Pablo Uranga, Ana Paula Tabalipa, Cláudio Heinrich, Carolina Dieckmann, Luigi Baricelli e Juliana Martins em Malhação (Christina Bocayuva / TV Globo)

6 - A estreia de Malhação ajudou a turbinar os índices da novela. Os primeiros cinco capítulos da soap opera tupiniquim auxiliaram Irmãos Coragem, então em processo de reestruturação, a reconquistar o público. A audiência da trama das 18h, que girava em torno de 30 pontos na Grande São Paulo, saltou para índices próximos aos 35 na semana de 24 a 28 de abril. Os números se estagnaram neste patamar, rodando a casa dos 40 da segunda metade de maio até o último capítulo, em 1° de julho - recorde de toda a produção, com 43 pontos. Durante o "padecimento" de Irmãos Coragem, a concorrência cresceu: o SBT, com o jornalístico Aqui Agora, e a Manchete, com o anime Cavaleiros do Zodíaco, foram os mais beneficiados.


Cláudia Abreu como Alice, em Pátria Minha (Divulgação / TV Globo)

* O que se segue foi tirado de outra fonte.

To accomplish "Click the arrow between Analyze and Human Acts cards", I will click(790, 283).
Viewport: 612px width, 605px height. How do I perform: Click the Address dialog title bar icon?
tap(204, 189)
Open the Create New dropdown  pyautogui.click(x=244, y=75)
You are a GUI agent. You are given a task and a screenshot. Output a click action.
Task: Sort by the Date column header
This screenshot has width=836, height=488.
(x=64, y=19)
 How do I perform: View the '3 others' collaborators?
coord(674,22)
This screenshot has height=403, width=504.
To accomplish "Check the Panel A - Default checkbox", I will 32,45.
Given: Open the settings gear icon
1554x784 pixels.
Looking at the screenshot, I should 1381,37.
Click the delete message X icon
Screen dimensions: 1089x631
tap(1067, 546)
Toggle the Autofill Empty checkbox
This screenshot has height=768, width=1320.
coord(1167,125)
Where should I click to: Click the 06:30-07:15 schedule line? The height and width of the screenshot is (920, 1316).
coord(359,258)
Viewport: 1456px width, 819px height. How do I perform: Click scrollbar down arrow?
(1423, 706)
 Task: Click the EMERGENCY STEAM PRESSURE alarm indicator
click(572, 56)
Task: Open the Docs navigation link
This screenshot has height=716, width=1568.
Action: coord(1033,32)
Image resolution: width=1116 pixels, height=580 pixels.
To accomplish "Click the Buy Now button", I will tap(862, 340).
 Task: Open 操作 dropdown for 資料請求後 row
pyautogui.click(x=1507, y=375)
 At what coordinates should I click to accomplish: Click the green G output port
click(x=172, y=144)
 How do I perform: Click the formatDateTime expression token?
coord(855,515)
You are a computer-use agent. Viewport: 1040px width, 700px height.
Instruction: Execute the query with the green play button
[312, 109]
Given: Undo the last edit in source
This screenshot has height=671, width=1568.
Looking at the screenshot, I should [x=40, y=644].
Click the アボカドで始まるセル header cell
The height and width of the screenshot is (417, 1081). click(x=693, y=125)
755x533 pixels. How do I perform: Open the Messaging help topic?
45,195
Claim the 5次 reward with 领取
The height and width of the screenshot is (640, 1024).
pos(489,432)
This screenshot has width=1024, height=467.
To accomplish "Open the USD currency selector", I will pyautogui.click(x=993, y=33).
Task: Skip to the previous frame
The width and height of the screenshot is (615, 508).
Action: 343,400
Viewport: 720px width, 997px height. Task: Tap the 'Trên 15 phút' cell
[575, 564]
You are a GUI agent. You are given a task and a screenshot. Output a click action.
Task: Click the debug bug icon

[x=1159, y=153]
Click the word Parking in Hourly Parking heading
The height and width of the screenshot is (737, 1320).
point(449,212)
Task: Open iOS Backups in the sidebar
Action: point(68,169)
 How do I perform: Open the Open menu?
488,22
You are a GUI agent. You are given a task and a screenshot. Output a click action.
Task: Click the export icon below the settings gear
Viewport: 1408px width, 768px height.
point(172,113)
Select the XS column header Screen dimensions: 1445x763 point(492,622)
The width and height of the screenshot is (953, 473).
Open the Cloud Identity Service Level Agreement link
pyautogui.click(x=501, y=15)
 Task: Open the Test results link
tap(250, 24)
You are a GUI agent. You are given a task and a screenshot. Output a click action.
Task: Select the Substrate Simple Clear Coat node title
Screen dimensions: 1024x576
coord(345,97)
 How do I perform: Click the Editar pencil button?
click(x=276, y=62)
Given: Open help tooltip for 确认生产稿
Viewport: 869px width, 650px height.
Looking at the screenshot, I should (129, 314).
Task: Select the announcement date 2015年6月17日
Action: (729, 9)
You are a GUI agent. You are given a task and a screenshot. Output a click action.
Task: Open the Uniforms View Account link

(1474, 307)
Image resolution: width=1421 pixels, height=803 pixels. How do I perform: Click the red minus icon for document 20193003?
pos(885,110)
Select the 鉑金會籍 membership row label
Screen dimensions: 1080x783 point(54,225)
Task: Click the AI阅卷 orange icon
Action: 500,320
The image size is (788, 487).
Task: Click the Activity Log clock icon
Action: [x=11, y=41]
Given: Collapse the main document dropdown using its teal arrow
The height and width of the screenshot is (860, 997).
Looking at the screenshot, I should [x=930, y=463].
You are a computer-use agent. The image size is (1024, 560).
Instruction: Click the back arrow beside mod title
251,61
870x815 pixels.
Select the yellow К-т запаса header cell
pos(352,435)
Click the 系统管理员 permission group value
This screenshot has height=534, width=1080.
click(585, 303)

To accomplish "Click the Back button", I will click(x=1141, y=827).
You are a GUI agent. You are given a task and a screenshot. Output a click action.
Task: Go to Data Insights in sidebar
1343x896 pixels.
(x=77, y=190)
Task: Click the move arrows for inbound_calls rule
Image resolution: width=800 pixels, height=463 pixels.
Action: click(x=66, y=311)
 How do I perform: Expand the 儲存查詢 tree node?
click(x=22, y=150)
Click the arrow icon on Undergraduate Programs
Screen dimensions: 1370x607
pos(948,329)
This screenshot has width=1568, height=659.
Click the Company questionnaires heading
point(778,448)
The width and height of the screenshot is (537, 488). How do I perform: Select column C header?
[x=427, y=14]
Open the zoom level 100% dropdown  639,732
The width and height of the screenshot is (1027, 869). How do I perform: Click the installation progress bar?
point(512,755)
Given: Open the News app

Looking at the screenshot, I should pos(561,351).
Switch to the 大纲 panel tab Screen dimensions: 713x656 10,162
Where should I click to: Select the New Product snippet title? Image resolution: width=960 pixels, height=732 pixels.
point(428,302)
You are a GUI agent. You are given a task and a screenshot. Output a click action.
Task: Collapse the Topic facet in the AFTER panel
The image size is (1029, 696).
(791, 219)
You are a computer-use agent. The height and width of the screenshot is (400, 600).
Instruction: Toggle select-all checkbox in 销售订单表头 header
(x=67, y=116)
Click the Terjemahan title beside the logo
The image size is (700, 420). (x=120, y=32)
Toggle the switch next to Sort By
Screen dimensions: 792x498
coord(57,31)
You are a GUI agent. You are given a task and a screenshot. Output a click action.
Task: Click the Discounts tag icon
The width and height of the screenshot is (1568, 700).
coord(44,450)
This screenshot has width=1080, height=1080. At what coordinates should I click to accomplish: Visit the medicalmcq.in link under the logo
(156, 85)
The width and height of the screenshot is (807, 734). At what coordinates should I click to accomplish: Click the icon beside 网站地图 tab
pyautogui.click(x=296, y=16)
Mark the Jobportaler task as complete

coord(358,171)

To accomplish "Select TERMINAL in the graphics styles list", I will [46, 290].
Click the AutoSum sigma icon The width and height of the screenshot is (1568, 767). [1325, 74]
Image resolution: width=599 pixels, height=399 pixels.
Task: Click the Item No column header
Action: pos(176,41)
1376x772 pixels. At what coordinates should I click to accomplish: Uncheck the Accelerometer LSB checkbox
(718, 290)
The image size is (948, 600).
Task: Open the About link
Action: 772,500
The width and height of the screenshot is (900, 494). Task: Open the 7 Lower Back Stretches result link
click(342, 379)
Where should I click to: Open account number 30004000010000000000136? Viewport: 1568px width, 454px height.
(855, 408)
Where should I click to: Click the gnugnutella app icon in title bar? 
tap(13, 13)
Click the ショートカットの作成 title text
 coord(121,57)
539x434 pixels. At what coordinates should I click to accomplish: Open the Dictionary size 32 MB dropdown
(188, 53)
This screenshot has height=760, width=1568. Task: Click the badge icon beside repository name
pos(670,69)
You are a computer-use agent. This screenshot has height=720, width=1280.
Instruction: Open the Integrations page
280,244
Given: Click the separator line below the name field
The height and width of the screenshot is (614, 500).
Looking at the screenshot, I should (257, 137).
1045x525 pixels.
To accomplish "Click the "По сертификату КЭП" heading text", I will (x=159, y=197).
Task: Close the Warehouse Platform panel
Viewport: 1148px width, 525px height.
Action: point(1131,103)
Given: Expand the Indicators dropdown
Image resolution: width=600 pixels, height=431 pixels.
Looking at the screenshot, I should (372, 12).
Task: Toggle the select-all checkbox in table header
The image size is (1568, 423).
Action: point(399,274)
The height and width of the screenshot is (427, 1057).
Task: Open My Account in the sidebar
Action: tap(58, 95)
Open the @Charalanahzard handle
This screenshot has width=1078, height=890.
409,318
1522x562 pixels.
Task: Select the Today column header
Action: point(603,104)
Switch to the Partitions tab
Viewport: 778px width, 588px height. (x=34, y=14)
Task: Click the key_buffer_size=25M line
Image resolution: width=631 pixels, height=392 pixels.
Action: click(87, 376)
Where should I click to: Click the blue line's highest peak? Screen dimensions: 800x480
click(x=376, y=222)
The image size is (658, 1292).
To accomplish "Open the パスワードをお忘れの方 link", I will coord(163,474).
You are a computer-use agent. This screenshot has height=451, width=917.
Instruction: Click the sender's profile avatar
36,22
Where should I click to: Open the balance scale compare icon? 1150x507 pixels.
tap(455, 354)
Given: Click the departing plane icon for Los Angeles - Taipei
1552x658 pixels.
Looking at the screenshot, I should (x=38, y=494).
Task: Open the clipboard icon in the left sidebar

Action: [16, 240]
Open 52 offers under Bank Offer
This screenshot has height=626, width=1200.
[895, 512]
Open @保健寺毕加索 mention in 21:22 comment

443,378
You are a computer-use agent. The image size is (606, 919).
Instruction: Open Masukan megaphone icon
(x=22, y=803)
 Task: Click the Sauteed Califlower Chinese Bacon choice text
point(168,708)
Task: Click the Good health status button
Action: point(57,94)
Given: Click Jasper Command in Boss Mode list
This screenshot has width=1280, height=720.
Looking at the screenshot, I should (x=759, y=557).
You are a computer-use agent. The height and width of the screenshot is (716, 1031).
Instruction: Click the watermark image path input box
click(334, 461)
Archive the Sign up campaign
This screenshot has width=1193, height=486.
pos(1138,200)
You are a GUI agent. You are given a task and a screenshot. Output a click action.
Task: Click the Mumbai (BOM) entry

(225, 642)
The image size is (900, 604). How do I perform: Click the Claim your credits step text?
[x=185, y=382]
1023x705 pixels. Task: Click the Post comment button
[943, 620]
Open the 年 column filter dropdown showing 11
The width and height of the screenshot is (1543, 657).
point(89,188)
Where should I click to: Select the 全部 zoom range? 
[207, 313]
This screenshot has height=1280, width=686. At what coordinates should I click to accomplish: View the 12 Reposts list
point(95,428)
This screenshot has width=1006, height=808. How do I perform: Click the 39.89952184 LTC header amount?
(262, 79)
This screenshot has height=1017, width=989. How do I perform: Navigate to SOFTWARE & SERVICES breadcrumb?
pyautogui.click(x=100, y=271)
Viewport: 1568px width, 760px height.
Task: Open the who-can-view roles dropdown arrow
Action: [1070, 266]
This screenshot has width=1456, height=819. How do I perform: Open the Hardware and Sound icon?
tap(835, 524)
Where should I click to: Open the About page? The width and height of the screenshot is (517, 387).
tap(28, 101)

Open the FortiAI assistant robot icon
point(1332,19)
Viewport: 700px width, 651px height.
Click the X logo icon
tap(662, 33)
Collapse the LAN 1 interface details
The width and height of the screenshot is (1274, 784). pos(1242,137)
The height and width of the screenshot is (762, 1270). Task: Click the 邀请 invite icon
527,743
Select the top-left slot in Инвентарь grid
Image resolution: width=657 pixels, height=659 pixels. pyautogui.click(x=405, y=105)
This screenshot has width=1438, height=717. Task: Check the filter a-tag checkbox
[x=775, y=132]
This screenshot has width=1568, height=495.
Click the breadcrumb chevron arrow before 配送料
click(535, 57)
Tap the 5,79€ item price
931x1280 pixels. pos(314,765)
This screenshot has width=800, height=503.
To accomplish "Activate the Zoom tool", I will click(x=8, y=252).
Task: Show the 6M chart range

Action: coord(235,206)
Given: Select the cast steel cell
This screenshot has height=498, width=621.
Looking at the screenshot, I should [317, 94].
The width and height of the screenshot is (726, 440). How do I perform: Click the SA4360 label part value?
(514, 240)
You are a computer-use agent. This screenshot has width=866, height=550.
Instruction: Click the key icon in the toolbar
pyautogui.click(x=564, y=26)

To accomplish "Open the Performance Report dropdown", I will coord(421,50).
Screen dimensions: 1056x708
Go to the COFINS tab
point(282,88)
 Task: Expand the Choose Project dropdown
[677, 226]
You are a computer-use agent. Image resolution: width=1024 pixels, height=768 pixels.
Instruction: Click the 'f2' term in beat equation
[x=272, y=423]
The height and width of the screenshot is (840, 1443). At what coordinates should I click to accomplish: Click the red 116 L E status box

7 - Em Portugal, Irmãos Coragem foi transformada em novela das oito. A SIC, da qual a Globo era sócia, costumava reservar o horário mais nobre, das 20h30, para folhetins de êxito por aqui. Como a aposta em Irmãos Coragem era alta, tanto no Brasil como em Portugal, a emissora alocou o remake na faixa. Substituindo, aliás, outra regravação: a de A Viagem (1994), produzida originalmente pela Tupi, em 1975. O esquema adotado nos primeiros capítulos auxiliou 'Irmãos' a emplacar rapidamente: a novela era transmitida entre o primeiro e os dois últimos blocos da antecessora. Logo abriu larga vantagem sobre a principal concorrente, a RTP, com a também brasileira 74.5 - Uma Onda no Ar, da Manchete - estrelada, vejam só, por Letícia Sabatella. Com Irmãos Coragem às 20h30, a novela das oito daqui, Pátria Minha (rebatizada como Vidas Cruzadas) era exibida às 18h em Portugal.


Dira Paes como Potira, em Irmãos Coragem (Divulgação / TV Globo)

8 - Sucesso do casal Jerônimo e Potira (Dira Paes) motivou mudanças no último capítulo. Queridinhos do público, os personagens foram poupados do trágico desfecho dado por Janete Clair aos dois na primeira versão: em fuga, são baleados pela polícia e morrem abraçados. Aqui, optou-se pelo lúdico: também em fuga, os dois se atiram no rio. E desaparecem... Se minha memória não falha, há uma passagem, nos momentos finais, com Jerônimo e Potira a bordo de um veleiro. Estariam vivos ou em "outra dimensão"? Também foram alterados os desfechos do Coronel Pedro Barros - morto num incêndio causado por ele em 1970; enlouquecido e sob os cuidados da esposa em 1995. Juca Cipó (Murilo Benício), após deixar a prisão, amargava a pobreza ao lado da mulher e dos cinco filhos; na segunda versão, herda os bens de Pedro, seu pai biológico.